DATA FOR ANALYSIS:
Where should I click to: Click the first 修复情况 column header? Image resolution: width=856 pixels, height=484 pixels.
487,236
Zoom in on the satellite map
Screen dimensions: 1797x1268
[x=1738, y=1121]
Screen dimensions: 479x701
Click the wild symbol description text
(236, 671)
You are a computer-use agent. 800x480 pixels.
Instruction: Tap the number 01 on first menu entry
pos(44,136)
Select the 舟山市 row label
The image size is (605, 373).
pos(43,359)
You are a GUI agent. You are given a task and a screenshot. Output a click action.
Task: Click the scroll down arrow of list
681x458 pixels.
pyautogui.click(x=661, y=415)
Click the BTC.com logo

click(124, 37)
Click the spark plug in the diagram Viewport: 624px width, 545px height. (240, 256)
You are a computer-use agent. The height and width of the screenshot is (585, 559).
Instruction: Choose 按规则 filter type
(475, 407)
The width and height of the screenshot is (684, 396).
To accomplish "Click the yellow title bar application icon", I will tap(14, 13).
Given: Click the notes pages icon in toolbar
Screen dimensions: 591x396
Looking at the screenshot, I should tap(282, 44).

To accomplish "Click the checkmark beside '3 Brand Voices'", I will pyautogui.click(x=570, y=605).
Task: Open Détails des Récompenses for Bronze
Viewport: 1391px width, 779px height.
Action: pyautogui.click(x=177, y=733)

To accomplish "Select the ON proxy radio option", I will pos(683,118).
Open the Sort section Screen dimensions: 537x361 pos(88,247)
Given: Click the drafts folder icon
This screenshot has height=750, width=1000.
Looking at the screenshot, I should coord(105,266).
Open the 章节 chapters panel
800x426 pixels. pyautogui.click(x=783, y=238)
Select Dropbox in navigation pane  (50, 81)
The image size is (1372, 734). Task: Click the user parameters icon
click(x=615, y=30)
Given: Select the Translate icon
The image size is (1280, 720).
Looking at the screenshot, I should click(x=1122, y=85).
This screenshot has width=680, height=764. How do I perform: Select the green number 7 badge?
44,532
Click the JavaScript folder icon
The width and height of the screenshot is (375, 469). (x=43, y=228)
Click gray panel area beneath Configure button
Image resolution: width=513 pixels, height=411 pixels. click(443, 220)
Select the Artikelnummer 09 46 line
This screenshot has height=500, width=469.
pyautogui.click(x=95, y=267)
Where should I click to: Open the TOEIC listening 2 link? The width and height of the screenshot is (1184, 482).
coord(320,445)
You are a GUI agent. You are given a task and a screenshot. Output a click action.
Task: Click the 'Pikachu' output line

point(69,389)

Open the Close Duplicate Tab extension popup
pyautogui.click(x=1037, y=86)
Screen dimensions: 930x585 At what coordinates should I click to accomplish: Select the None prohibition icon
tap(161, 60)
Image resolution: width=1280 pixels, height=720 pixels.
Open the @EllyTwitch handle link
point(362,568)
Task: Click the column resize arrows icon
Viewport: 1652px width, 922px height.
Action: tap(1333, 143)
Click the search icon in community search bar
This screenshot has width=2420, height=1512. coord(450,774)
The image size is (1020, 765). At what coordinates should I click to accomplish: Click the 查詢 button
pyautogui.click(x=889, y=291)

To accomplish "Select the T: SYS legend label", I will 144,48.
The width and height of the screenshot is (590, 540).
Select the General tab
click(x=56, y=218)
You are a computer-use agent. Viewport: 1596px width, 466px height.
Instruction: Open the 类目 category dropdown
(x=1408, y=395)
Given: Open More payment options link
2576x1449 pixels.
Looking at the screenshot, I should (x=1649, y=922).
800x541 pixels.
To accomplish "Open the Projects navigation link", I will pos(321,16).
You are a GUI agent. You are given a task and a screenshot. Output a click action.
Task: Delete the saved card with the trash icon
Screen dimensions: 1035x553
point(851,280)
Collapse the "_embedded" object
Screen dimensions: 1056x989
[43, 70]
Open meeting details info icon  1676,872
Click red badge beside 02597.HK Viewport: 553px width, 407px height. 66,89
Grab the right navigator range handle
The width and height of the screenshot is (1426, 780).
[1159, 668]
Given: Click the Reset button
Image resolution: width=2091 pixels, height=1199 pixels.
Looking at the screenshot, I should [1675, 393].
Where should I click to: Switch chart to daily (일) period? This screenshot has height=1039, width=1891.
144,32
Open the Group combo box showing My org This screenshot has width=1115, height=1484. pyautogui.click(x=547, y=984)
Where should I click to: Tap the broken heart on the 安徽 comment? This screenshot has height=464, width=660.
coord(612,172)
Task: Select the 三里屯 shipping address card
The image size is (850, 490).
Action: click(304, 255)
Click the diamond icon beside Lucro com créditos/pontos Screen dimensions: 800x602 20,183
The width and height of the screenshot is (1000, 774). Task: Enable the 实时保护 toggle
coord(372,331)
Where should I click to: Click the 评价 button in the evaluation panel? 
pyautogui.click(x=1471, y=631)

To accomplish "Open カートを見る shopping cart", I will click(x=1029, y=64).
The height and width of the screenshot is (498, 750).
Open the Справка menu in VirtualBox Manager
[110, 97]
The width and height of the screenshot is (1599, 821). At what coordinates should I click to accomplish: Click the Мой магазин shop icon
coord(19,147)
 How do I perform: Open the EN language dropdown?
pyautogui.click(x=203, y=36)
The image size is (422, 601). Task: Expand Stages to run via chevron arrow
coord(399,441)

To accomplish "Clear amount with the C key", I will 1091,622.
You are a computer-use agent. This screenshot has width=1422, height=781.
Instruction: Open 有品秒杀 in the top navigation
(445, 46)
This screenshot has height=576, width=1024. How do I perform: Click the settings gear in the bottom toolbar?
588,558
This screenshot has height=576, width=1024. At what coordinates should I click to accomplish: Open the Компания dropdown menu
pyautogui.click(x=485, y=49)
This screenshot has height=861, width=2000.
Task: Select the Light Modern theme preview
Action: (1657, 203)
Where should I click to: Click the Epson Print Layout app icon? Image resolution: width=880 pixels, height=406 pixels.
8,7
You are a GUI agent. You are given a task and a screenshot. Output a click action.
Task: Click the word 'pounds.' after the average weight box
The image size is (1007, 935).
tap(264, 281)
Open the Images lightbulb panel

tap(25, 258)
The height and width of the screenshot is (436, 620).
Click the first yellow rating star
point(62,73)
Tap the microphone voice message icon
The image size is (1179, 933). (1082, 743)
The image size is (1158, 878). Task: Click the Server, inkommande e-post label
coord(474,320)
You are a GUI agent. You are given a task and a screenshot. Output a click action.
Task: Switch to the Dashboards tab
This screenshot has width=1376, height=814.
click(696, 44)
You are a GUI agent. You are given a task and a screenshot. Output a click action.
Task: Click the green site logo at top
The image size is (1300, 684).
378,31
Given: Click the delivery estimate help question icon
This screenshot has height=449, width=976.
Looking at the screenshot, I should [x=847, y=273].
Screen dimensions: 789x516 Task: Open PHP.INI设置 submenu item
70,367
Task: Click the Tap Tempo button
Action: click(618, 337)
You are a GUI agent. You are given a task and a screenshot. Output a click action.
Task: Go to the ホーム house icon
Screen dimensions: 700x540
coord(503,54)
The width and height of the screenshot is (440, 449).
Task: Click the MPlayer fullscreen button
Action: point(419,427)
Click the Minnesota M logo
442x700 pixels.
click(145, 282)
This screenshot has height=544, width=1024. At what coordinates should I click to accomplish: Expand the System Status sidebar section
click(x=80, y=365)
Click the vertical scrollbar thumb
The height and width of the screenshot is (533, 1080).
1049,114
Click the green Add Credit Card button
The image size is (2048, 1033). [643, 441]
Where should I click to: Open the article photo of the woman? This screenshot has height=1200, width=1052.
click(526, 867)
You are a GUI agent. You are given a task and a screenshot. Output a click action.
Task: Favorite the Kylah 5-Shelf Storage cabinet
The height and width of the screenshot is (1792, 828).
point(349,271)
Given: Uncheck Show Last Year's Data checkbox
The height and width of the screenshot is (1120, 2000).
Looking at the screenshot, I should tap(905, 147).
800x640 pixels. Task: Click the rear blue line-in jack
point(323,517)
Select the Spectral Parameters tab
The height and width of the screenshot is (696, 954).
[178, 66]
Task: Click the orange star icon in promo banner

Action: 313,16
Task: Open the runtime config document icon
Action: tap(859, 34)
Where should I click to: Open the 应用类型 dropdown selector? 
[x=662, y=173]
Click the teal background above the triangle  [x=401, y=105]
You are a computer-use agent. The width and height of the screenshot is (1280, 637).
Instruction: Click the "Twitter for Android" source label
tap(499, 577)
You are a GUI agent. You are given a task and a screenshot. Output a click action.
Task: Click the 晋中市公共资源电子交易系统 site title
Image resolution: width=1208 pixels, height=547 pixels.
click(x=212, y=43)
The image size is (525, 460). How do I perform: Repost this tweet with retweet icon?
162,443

WORK INSTRUCTIONS: From the data above, reproduce word for word the lines running from the line with "Select the General tab" to the line with "Open meeting details", ends included.

ANSWER SECTION:
Select the General tab
click(x=56, y=218)
You are a computer-use agent. Viewport: 1596px width, 466px height.
Instruction: Open the 类目 category dropdown
(x=1408, y=395)
Given: Open More payment options link
2576x1449 pixels.
Looking at the screenshot, I should (x=1649, y=922).
800x541 pixels.
To accomplish "Open the Projects navigation link", I will pos(321,16).
You are a GUI agent. You are given a task and a screenshot. Output a click action.
Task: Delete the saved card with the trash icon
Screen dimensions: 1035x553
point(851,280)
Collapse the "_embedded" object
Screen dimensions: 1056x989
[43, 70]
Open meeting details info icon  1676,872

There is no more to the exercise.